■ **Exercise requirements**
Transcribe the entries below exactly.
--
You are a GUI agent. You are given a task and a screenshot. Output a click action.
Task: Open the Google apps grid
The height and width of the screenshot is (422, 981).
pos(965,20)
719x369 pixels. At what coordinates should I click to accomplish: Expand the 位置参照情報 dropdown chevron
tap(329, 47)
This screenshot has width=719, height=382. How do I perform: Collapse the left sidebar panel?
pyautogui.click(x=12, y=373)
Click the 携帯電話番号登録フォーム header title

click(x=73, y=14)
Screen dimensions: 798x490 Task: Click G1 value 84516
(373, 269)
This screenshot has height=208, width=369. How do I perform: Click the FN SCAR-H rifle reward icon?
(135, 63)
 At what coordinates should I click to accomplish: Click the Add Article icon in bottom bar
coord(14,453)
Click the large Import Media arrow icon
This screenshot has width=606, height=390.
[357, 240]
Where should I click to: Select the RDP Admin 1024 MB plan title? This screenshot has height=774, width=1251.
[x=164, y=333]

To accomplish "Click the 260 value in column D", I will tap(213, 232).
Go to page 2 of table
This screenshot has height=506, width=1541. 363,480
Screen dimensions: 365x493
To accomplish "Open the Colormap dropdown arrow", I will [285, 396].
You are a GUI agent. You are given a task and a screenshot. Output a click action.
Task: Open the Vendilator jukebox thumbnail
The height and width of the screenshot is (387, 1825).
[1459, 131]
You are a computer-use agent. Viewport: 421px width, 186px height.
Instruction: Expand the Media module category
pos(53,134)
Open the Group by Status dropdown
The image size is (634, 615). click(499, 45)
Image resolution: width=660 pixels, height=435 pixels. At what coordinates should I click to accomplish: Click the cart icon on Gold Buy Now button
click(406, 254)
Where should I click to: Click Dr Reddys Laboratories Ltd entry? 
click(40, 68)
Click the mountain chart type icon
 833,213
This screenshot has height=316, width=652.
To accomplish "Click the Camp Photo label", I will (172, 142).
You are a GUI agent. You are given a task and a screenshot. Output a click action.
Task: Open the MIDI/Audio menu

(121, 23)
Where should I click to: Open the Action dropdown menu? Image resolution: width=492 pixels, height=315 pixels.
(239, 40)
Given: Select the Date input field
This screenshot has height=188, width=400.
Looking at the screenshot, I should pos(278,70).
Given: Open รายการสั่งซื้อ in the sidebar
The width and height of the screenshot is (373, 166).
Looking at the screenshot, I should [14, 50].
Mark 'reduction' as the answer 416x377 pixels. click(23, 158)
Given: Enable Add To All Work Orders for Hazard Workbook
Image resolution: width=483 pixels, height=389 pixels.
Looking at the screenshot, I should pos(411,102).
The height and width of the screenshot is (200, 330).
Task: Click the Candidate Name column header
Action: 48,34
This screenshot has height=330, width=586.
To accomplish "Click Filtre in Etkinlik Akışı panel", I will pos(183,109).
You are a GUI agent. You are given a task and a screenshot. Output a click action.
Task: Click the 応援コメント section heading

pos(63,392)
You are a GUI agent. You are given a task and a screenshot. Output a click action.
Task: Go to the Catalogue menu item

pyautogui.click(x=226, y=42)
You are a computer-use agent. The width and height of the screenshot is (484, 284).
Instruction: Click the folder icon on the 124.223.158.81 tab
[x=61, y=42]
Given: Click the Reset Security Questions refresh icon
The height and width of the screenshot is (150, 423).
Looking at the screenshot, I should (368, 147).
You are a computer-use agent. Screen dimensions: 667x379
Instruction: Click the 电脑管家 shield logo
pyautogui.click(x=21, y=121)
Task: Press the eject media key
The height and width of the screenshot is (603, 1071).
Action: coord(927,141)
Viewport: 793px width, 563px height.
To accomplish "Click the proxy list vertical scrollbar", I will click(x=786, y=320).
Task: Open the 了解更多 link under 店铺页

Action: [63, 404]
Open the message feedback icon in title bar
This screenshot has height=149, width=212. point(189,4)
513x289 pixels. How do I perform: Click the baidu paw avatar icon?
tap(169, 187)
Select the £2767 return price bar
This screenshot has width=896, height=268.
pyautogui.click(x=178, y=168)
--
■ **Reply**
You are a GUI agent. You are given a task and a screenshot. Output a click action.
Task: Open the Google apps grid
The height and width of the screenshot is (422, 981).
pos(965,20)
719x369 pixels. At what coordinates should I click to accomplish: Expand the 位置参照情報 dropdown chevron
tap(329, 47)
This screenshot has width=719, height=382. How do I perform: Collapse the left sidebar panel?
pyautogui.click(x=12, y=373)
Click the 携帯電話番号登録フォーム header title

click(x=73, y=14)
Screen dimensions: 798x490 Task: Click G1 value 84516
(373, 269)
This screenshot has height=208, width=369. How do I perform: Click the FN SCAR-H rifle reward icon?
(135, 63)
 At what coordinates should I click to accomplish: Click the Add Article icon in bottom bar
coord(14,453)
Click the large Import Media arrow icon
This screenshot has width=606, height=390.
[357, 240]
Where should I click to: Select the RDP Admin 1024 MB plan title? This screenshot has height=774, width=1251.
[x=164, y=333]

To accomplish "Click the 260 value in column D", I will tap(213, 232).
Go to page 2 of table
This screenshot has height=506, width=1541. 363,480
Screen dimensions: 365x493
To accomplish "Open the Colormap dropdown arrow", I will [285, 396].
You are a GUI agent. You are given a task and a screenshot. Output a click action.
Task: Open the Vendilator jukebox thumbnail
The height and width of the screenshot is (387, 1825).
[1459, 131]
You are a computer-use agent. Viewport: 421px width, 186px height.
Instruction: Expand the Media module category
pos(53,134)
Open the Group by Status dropdown
The image size is (634, 615). click(499, 45)
Image resolution: width=660 pixels, height=435 pixels. At what coordinates should I click to accomplish: Click the cart icon on Gold Buy Now button
click(406, 254)
Where should I click to: Click Dr Reddys Laboratories Ltd entry? 
click(40, 68)
Click the mountain chart type icon
 833,213
This screenshot has height=316, width=652.
To accomplish "Click the Camp Photo label", I will (172, 142).
You are a GUI agent. You are given a task and a screenshot. Output a click action.
Task: Open the MIDI/Audio menu

(121, 23)
Where should I click to: Open the Action dropdown menu? Image resolution: width=492 pixels, height=315 pixels.
(239, 40)
Given: Select the Date input field
This screenshot has height=188, width=400.
Looking at the screenshot, I should pos(278,70).
Given: Open รายการสั่งซื้อ in the sidebar
The width and height of the screenshot is (373, 166).
Looking at the screenshot, I should [14, 50].
Mark 'reduction' as the answer 416x377 pixels. click(23, 158)
Given: Enable Add To All Work Orders for Hazard Workbook
Image resolution: width=483 pixels, height=389 pixels.
Looking at the screenshot, I should pos(411,102).
The height and width of the screenshot is (200, 330).
Task: Click the Candidate Name column header
Action: 48,34
This screenshot has height=330, width=586.
To accomplish "Click Filtre in Etkinlik Akışı panel", I will pos(183,109).
You are a GUI agent. You are given a task and a screenshot. Output a click action.
Task: Click the 応援コメント section heading

pos(63,392)
You are a GUI agent. You are given a task and a screenshot. Output a click action.
Task: Go to the Catalogue menu item

pyautogui.click(x=226, y=42)
You are a computer-use agent. The width and height of the screenshot is (484, 284).
Instruction: Click the folder icon on the 124.223.158.81 tab
[x=61, y=42]
Given: Click the Reset Security Questions refresh icon
The height and width of the screenshot is (150, 423).
Looking at the screenshot, I should (368, 147).
You are a computer-use agent. Screen dimensions: 667x379
Instruction: Click the 电脑管家 shield logo
pyautogui.click(x=21, y=121)
Task: Press the eject media key
The height and width of the screenshot is (603, 1071).
Action: coord(927,141)
Viewport: 793px width, 563px height.
To accomplish "Click the proxy list vertical scrollbar", I will click(x=786, y=320).
Task: Open the 了解更多 link under 店铺页

Action: [63, 404]
Open the message feedback icon in title bar
This screenshot has height=149, width=212. point(189,4)
513x289 pixels. How do I perform: Click the baidu paw avatar icon?
tap(169, 187)
Select the £2767 return price bar
This screenshot has width=896, height=268.
pyautogui.click(x=178, y=168)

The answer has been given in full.